The White Temple
Those of you who have been following our blog in Laos, might remember from my post on Xieng Khuan that I have a particular passion for monuments designed by oddball geniuses. So when we crossed the border from western Laos into northern Thailand near the town of Chiang Rai, we made a beeline for the outrageous White Temple, officially known as the Wat Rong Khun, created by artist/philosopher Chalermchai Kositpipat.
Rumors and descriptions of this bizarre, modern temple have been swirling around us the entire time we have been in Southeast Asia. The snow-white edifice features gargoyle-like decorative statues, pools of white coy, and gardens of writhing human hand statues reaching up from hell below.

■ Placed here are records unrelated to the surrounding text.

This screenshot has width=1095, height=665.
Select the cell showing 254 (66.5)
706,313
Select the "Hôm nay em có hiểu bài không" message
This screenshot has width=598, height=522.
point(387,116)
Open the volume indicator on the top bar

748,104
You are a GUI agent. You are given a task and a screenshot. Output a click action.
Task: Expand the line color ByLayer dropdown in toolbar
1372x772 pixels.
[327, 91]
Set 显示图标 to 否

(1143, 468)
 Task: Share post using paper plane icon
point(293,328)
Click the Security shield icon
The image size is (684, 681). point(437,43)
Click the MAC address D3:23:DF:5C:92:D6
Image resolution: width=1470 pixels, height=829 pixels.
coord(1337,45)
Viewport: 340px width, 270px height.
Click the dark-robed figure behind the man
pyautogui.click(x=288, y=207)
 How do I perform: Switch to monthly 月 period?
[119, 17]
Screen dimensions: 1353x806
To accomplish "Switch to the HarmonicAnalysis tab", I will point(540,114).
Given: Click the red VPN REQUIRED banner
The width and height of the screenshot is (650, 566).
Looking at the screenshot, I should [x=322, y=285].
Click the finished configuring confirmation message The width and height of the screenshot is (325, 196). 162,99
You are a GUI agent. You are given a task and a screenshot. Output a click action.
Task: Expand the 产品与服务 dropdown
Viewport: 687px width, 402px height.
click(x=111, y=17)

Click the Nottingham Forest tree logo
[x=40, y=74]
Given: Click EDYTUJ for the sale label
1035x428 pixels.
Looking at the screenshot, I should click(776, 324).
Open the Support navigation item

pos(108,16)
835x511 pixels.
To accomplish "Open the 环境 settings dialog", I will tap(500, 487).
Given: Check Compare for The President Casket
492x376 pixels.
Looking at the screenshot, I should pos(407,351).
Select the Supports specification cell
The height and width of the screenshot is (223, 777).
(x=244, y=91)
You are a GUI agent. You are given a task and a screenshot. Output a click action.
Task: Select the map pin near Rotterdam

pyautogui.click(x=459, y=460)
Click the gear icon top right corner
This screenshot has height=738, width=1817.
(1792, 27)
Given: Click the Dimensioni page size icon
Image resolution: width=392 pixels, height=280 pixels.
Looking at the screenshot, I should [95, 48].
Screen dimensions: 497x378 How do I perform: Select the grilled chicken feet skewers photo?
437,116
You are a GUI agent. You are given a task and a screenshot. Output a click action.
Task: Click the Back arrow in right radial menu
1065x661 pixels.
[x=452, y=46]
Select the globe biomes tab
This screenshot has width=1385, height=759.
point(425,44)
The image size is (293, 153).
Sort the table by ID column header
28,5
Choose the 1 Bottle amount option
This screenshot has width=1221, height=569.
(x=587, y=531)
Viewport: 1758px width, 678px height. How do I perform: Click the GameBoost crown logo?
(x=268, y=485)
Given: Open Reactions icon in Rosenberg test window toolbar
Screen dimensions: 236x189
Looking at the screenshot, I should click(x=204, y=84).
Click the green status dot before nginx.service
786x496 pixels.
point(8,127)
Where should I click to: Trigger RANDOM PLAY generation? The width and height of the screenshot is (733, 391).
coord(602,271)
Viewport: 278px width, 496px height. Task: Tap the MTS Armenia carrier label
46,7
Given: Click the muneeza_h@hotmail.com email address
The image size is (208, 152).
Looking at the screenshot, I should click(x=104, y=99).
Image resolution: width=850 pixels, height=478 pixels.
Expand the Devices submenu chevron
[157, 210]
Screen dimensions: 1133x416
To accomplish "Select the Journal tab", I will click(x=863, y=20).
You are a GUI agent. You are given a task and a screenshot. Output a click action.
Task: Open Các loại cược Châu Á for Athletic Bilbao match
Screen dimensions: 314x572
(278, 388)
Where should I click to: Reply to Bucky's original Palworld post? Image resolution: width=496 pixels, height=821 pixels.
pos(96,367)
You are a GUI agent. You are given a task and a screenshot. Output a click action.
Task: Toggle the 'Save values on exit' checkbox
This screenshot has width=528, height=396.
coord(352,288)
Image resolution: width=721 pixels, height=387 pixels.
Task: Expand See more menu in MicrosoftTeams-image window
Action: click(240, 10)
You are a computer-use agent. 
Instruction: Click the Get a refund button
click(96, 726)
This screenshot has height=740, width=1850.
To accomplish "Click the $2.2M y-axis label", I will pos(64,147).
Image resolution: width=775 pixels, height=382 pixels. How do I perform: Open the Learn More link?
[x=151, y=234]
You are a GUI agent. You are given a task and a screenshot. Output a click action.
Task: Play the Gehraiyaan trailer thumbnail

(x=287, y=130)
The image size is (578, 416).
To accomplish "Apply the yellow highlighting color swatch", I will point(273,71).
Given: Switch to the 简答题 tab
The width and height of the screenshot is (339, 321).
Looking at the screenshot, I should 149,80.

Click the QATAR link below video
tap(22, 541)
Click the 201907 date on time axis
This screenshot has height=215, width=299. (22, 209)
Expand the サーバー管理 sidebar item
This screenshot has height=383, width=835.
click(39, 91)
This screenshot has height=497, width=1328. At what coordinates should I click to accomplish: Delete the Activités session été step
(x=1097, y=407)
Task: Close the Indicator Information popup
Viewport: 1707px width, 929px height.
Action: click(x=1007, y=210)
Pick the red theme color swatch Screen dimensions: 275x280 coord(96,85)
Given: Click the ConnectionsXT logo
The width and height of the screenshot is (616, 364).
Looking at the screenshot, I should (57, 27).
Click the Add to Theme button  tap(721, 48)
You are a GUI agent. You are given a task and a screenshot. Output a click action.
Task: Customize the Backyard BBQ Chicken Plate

But the White Temple’s piece de resistance is its enormous mural of an earthly hell featuring crumbling twin towers, comic book characters, Neo from the Matrix, and even a demon that looks suspiciously like Jabba the Hutt. The temple’s provocative murals challenge Western culture, our materialistic instincts, our obsession with violent imagery and humanity’s war-like ways. I came to the White Temple ready to love its quirky edginess and its philosophical blend of Buddhism and popular culture.
But I didn’t love it.
As I moved through the temple, I began to feel an overwhelming vibe of… well… of religio-bullshit. In pictures, the temple appears strikingly monochromatic, a challenge to the colorful palette of traditional Thai Buddhist architecture. Up close, it felt more like Disneyland. I enjoyed the playful gargoyles and the eerie garden of hands (especially the hand with the red fingernail which is flipping off the world). But unlike Xieng Khuan in Laos, which oozes genuine madness and devotion, the White Temple felt contrived.
Most disturbing was the mural of an earthly hell. From descriptions of the murals provocative content, I expected a fearless examination of the world’s evils and humanity’s obsessive struggle with irrelevant philosophies. I was ready to dive in. But as I studied the mural, I realized the depiction of the collapsing World Trade Center contained no references to the event’s causes other than Bush’s and Blair’s demonic heads emerging from the right tower. I searched the mural for references to Islamic fundamentalism or even the attackers. There were none. Initially, I couldn’t really explain the absence.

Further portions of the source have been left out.